El 22 de mayo el The New York Times publicó un artículo titulado «La pandemia ha incrementado la ansiedad por el dinero: los terapeutas esperan curar eso», relata el default financiero que tuvieron que vivir las familias en el año 2008 lo ligaban con revivir una experiencia traumática similar a la que han tenido en estos tiempos. La ilusión de que todo estaba bien para los norteamericanos se cayó nuevamente con la pandemia; al igual que el caso chileno, el estallido terminó de hacer más visible la cruda desigualdad social. Lo anterior, se suma a los problemas económicos que tenemos actualmente por la forma en cómo el Estado ha realizado su política en la pandemia, impactando, con más fuerza la economía familiar que tiene que vérselas no sólo con la pandemia, sino que con los miedos de que el dinero se acabe. Aumentando, el estrés, la angustia y la ansiedad en los miembros de la familia y precarizando su salud mental.
En ese sentido, la pandemia se ha encargado de evidenciar que la crisis en la economía familiar y la relación que tiene cada una de las personas con el dinero, hace emerger todas nuestras ansiedades, miedos, necesidades de control, egoísmo y odio. Cuando nos acercamos a la realidad de que un «derrumbe económico» ocurra, el gran riesgo es que ya no nos importe la realidad del otro, acrecentando cada vez más deseos de destrucción que concreten el odio y la violencia en la población (tal como lo plantea el artículo por C.G. Fenieux, llamado: “Cuando el odio nos toca la puerta”, 2020).
Pese a lo anterior, nuestra solidaridad, creatividad y deseo de conformar con otros lazos que permitan afrontar las experiencias más duras de las catástrofes y de las crisis en la economía, también puede hacer de sostén en la población.
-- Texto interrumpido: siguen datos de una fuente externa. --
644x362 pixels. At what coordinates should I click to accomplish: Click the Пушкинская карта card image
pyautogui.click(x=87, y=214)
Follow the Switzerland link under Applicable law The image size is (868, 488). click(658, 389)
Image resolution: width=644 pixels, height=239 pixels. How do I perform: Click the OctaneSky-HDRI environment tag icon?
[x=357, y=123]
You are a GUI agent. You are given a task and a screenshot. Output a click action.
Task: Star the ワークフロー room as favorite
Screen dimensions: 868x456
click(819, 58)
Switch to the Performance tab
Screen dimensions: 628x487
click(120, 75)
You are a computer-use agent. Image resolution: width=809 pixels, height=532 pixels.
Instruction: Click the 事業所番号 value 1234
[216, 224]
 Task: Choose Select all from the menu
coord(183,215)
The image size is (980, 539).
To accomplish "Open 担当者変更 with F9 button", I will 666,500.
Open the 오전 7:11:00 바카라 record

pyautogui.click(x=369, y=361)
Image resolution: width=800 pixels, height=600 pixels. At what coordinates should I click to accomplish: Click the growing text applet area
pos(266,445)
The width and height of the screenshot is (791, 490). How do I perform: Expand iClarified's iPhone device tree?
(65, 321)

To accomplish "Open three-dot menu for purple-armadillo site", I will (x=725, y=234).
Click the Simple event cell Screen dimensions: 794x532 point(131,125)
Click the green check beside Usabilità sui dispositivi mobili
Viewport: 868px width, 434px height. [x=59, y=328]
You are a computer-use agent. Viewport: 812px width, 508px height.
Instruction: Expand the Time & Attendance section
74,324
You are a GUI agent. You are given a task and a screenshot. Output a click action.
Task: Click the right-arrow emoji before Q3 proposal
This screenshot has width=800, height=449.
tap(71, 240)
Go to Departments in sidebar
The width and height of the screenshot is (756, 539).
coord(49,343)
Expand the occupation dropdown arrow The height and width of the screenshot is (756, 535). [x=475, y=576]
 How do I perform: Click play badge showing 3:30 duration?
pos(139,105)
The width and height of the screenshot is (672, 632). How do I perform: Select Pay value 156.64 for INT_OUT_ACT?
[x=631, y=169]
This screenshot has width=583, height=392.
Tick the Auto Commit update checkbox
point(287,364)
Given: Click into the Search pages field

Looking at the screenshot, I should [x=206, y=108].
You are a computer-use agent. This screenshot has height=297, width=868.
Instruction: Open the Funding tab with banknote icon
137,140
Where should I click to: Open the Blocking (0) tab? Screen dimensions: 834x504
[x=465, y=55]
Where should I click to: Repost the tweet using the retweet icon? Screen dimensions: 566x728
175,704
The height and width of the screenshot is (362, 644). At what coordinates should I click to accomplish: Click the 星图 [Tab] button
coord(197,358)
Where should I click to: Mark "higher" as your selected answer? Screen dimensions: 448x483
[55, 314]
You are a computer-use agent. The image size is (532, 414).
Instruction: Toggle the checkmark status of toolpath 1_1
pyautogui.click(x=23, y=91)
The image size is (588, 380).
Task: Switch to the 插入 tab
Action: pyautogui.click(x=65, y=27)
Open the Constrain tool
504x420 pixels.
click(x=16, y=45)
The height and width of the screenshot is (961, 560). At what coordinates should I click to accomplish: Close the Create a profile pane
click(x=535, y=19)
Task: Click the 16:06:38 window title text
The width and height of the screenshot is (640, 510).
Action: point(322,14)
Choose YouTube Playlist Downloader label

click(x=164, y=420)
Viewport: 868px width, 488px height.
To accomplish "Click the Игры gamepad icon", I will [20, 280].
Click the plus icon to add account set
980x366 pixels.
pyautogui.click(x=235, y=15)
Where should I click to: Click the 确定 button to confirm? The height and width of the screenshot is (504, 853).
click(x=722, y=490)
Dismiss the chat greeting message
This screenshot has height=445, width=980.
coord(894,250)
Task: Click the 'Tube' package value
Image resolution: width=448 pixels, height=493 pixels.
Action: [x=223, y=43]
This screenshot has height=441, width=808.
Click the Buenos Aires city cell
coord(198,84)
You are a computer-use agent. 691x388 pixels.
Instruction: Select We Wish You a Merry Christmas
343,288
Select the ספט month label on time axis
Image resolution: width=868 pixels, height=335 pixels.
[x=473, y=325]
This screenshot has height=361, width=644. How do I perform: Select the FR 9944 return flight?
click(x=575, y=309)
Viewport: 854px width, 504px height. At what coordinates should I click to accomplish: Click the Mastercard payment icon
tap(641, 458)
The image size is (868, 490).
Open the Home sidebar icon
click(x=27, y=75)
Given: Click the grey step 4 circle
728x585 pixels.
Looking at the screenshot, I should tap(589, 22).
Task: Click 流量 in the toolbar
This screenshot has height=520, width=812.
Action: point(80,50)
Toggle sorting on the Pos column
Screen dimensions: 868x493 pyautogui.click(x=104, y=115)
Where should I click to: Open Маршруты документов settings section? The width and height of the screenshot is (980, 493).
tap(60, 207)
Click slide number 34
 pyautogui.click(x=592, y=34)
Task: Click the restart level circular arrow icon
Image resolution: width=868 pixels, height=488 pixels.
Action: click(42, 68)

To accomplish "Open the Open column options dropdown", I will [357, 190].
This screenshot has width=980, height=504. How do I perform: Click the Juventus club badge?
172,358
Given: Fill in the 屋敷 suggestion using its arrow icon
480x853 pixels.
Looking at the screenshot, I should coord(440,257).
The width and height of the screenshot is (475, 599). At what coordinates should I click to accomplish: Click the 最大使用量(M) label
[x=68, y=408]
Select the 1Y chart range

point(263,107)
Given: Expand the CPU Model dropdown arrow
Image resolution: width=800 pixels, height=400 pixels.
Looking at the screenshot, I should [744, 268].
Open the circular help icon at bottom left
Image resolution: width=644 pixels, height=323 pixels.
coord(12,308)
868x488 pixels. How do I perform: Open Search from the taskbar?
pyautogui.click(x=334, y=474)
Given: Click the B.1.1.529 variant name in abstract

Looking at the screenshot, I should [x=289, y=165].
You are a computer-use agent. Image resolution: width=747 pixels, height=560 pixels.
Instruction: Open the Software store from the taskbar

Pero es necesario considerar, que vivimos en una realidad que debe ser pensada de acuerdo a nuestras diferencias subjetivas, realidades sociales y grupales, que están en constante intercambio con las políticas de Estado. Y que, en este último tiempo, ha llevado a restar nuestra posibilidad de sublimar y de crear, debido a un deseo explícito (y no necesariamente de un acto fallido) de las autoridades de no querer escuchar (de múltiples formas) el “malestar cultural” (concepto desarrollado por Freud,1930, en El malestar de la cultura).
Ahora bien, si algo hemos de poder aprender de las experiencias catastróficas en nuestra historia pasada (y presente), es que los grupos familiares y sociales han ayudado a que el impacto traumático sea menor, aminorando la intensidad de éste. Siendo muy importante que cada comuna y comunidad aporten a generar espacios de contención entre vecinos, amigos y nuevos grupos sociales.
El Estado siempre juega un importante rol a la hora de apoyar, restringir e incidir en espacios de cuidado para la población en situaciones catastróficas. Pero también es necesario considerar que, si el Estado no se focaliza realmente en políticas de corto y largo plazo, sosteniendo a las familias frente a crisis económicas, interviniendo en políticas sociales, de pensiones y de salud. La salud mental de la población seguirá siendo impactada por una política de Estado que falla y recrudecerá aún más la experiencia traumática de la pandemia, que terminará siendo devastadora para muchas y muchos de nosotras y de nosotros.